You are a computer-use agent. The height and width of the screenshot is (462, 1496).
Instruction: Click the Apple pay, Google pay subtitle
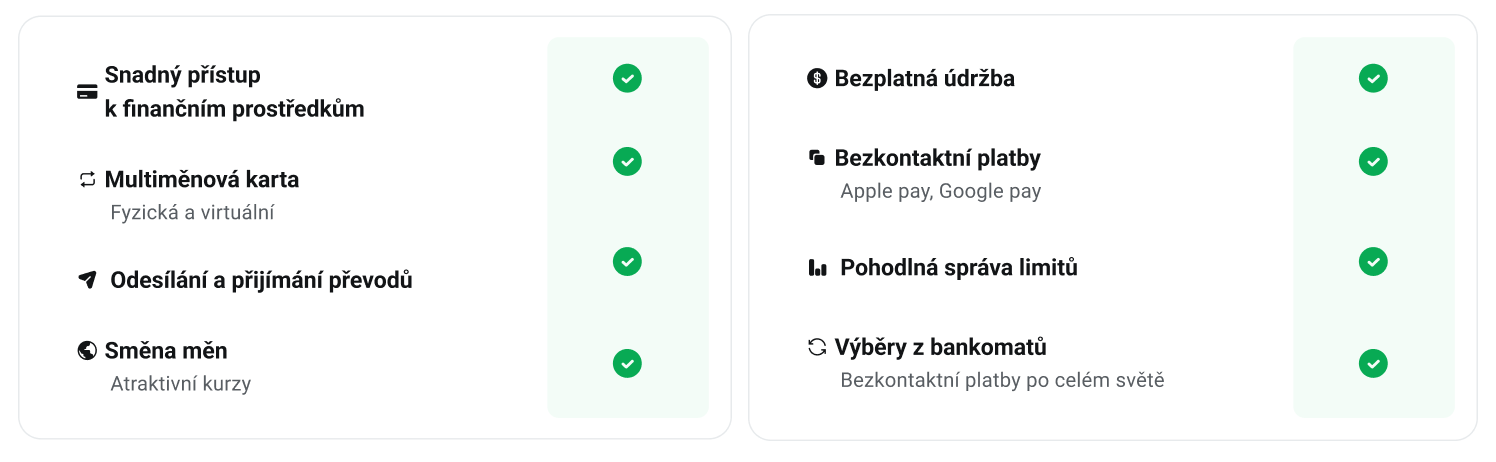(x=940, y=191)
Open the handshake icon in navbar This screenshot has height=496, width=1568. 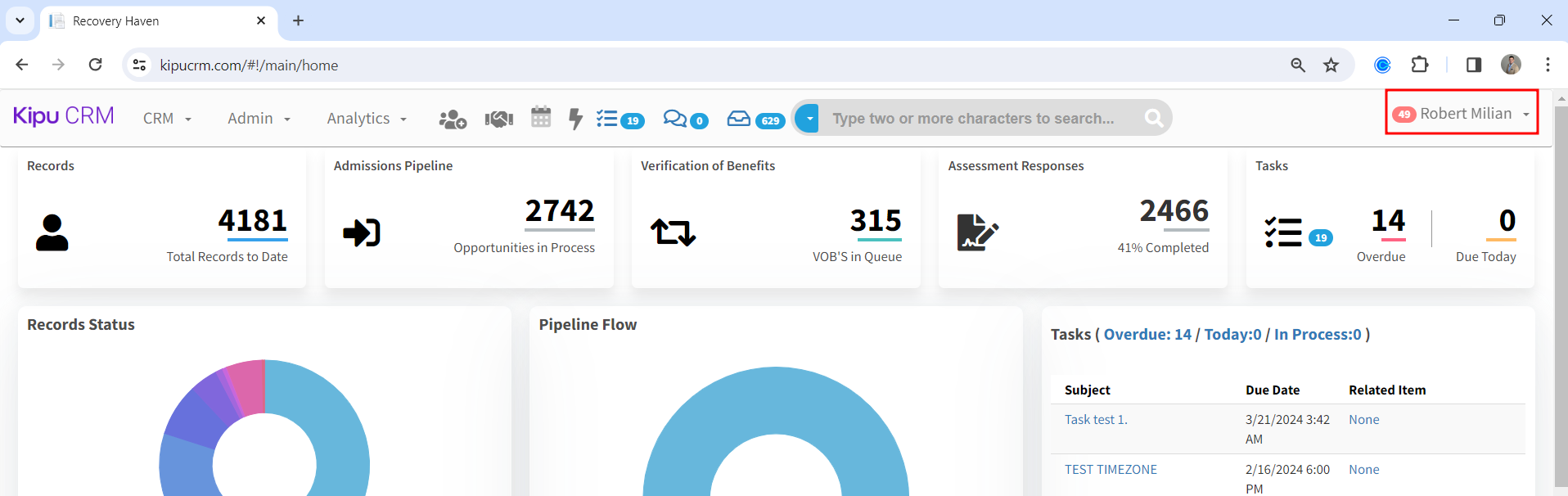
━━━━━━━━━━━━━━━━━━━━━━━━━━━━━━
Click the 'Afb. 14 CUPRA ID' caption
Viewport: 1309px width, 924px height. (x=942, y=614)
━━━━━━━━━━━━━━━━━━━━━━━━━━━━━━
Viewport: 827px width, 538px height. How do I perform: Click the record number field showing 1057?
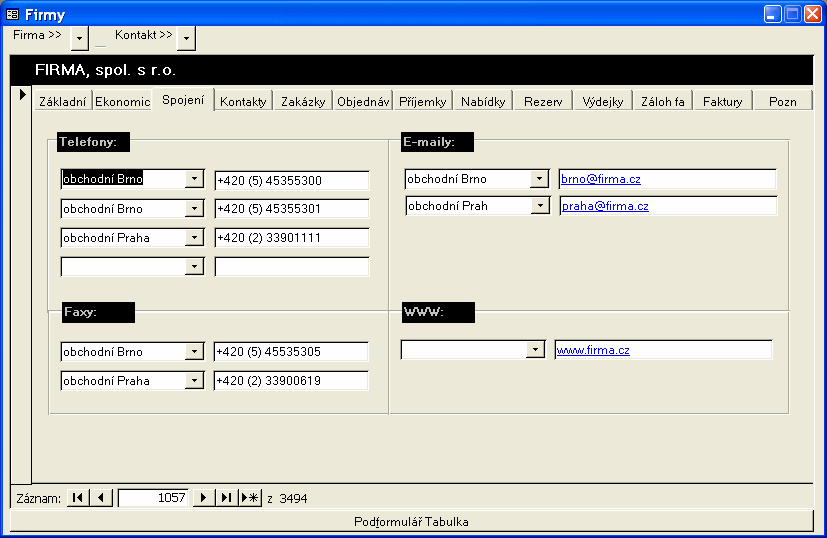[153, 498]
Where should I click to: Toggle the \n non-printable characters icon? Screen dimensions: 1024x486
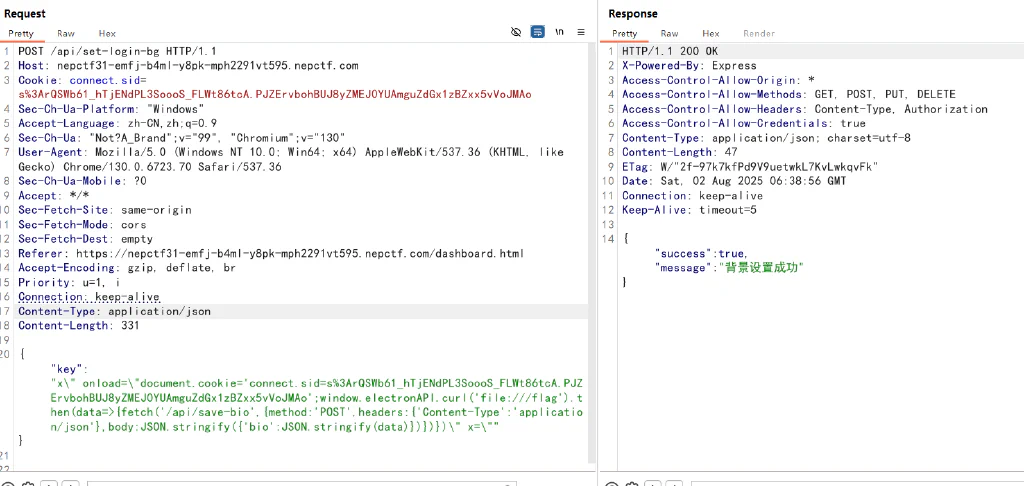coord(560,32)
━━━━━━━━━━━━━━━━━━━━━━━━━━━━━━
Output only the lines above from the line that holds "You are a computer-use" through the line that holds "Open the handshake", both ends included, and exclude pictures.

You are a computer-use agent. The height and width of the screenshot is (462, 1496).
Instruction: Click the Apple pay, Google pay subtitle
(x=940, y=191)
Open the handshake icon in navbar This screenshot has height=496, width=1568. 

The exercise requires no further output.